The sole survivor of the the IRA’s Kingsmill massacre has accused the Irish Government of hypocrisy and of “speaking out of both sides of its mouth” over its attitude to the legacy of the conflict in the North. Alan Black said the Government had spoken out last month against the British government’s decision to “draw a line” under the past by halting all investigations, yet it had itself failed to co-operate with the inquest into the 1976 sectarian atrocity that nearly cost him his life. Ten men died in a hail of gunfire after the IRA ambushed their work minibus along a South Armagh roadside. No one was ever convicted of their murders.
“It would suit the Irish Government down to the ground if the British go ahead with this,” he told me. Mr Black said he had been forced to conclude that the authorities on both sides of the Border must be protecting security force agents and that they “can’t allow their dirty tricks to be found out”. These are shocking allegations and the Government must address them, coming as they do from a man of integrity.
They come hard on the heels of a ruling in Belfast’s high court that there was plausible evidence that the 1998 Omagh bombing carried out by the Real IRA could have been prevented.
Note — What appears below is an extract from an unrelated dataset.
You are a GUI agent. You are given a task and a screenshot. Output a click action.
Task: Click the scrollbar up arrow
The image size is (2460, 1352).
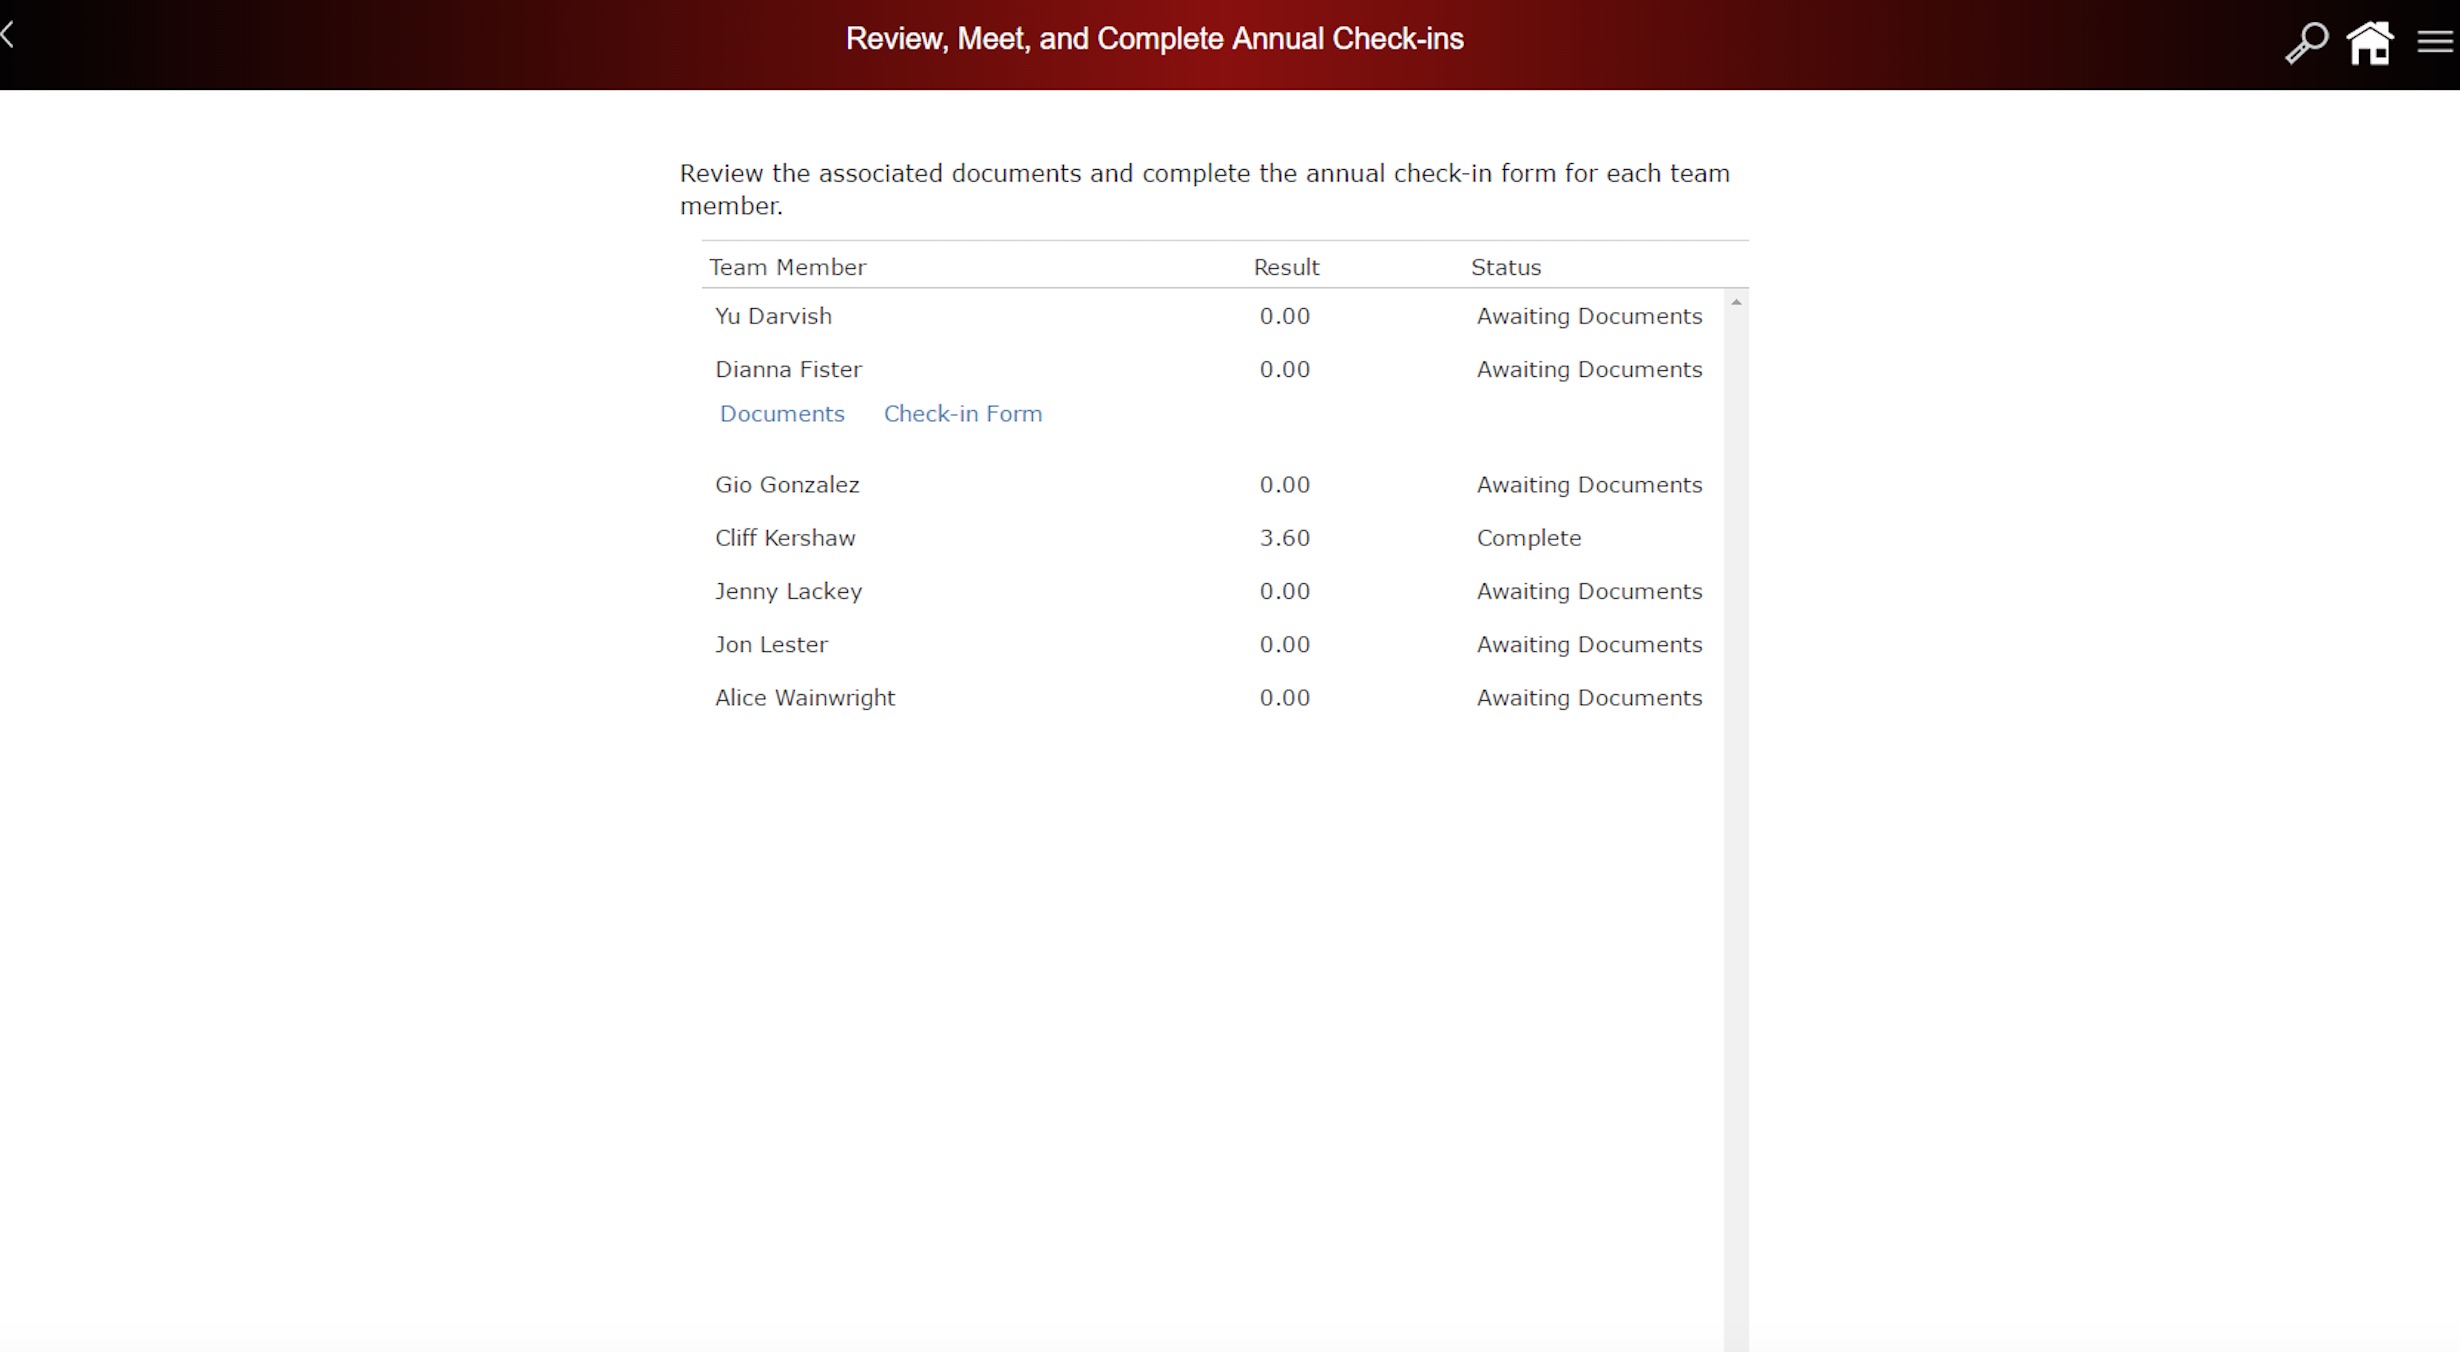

Mr Justice Mark Horner recommended that both the Irish and British governments should undertake human rights-compliant investigations into that atrocity, in which 29 people died, given “the consideration of terrorist activity on both sides of the Border”. Several republican gunmen are believed to have been involved in both of the massacres, spanning 22 years, as well as in dozens of other killings. They include Michael McKevitt who was a senior figure in the IRA and then, having rejected the peace process, went on to found the Real IRA. He died earlier this year.